Adapun rencana implementasi pembentukan sub-holding akan dilakukan secara bertahap. Tujuannya agar tidak mengganggu kegiatan usaha yang sudah berjalan. Pasalnya, ada customers yang dilayani. OLeh karena itu nanti akan dibentuk tim operasi yang akan membahas detail tahapannya.

Namun demikian, pembentukan holding migas ini menuai kritek. Faisal Basri, misalnya, masih banyak persoalan di dalam tubuh Pertamina sendiri yang harus diperbaiki terlebih dahulu. Berbeda dengan PGN yang sudah go public menjadi perusahaan terbuka, Pertamina adalah perusahaan tertutup. Pengelolaan yang kurang transparan membuat Pertamina banyak ‘digerogoti’.

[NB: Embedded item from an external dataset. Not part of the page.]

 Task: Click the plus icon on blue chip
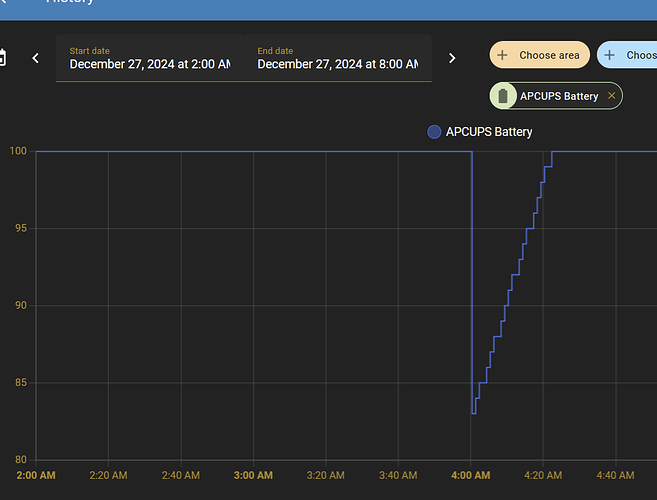(x=610, y=55)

Bila sinyalemen tersebut benar, bukan tidak mungkin terjadi konflik kepentingan yang selama ini sudah berjalan di jajaran Pertamina dan anak-anak perusahaan. Faisal  khawatir nantinya PGN dimanfaatkan untuk memfasilitasi calo-calo gas. Pengelolaan Pertamina harus dibenahi dulu sebelum membentuk holding BUMN migas.

Memang dari segi efsiensi holding tersebut akan menjadikan Pertamina menggurita dan akan lebih percaya diri melakukan “kepak sayap” bisnis ke potensi-potensi pasar internasional. Namun demikian, budaya perusahaan go public dengan perusahaan tertutup yang berbeda perlu disamakann persepsinya.

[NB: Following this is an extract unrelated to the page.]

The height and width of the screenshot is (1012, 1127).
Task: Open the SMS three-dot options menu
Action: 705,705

Wakil Ketua Komisi VI Dewan Perwakilan Rakyat Inas N Zubir menyatakan kebijakan  holding migas perusahaan BUMN terlalu terburu-buru hingga mengabaikan berbagai aspek. Imbasnya, hal ini akan membuat pencaplokan PT PGN ke dalam PT Pertamina tidak menghasilkan kinerja optimal.

Kabarnya tak kurang dari 29% pmegang saham PGN (Persero) belum menyetujui persetujuan tersebut. Ini merupakan salah satu potensi masalah, walaupun pemerintah menjadi saham mayoritas di perusahaan tersebut.

Di samping itu, Inas dalam kesempatan terpisah juga mengatakan, supaya pemerintah menyelesaikan kewjiban utang PGN sebelum melebur menjadi anak usaha PT Pertamina (Persero) dalam holding migas. Hal tersebut perlu dilakukan agar beban utang PGN tidak memberatkan rencana  ekspansi Pertamina ketika holding BUMN Migas sudah efektif beropersi.

Menurut Inas, sebagaimana dikutip dari tribunnews.com, PGN memiliki banyak tanggungan utang sebagai dampak penugasan yang diberikan pemerintah untuk membangun sejumlah proyek. Tahun lalu, perusahaan hilir gas bumi tersebut mendapat penugasan membangun 26.000 jaringan gas untuk pelanggan rumah tangga di Lampung, Musi Banyuasin, Mojokerto dan Rusun Kemayoran serta banyak lagi proyek-proyek penugas dari pemerintah lainnya.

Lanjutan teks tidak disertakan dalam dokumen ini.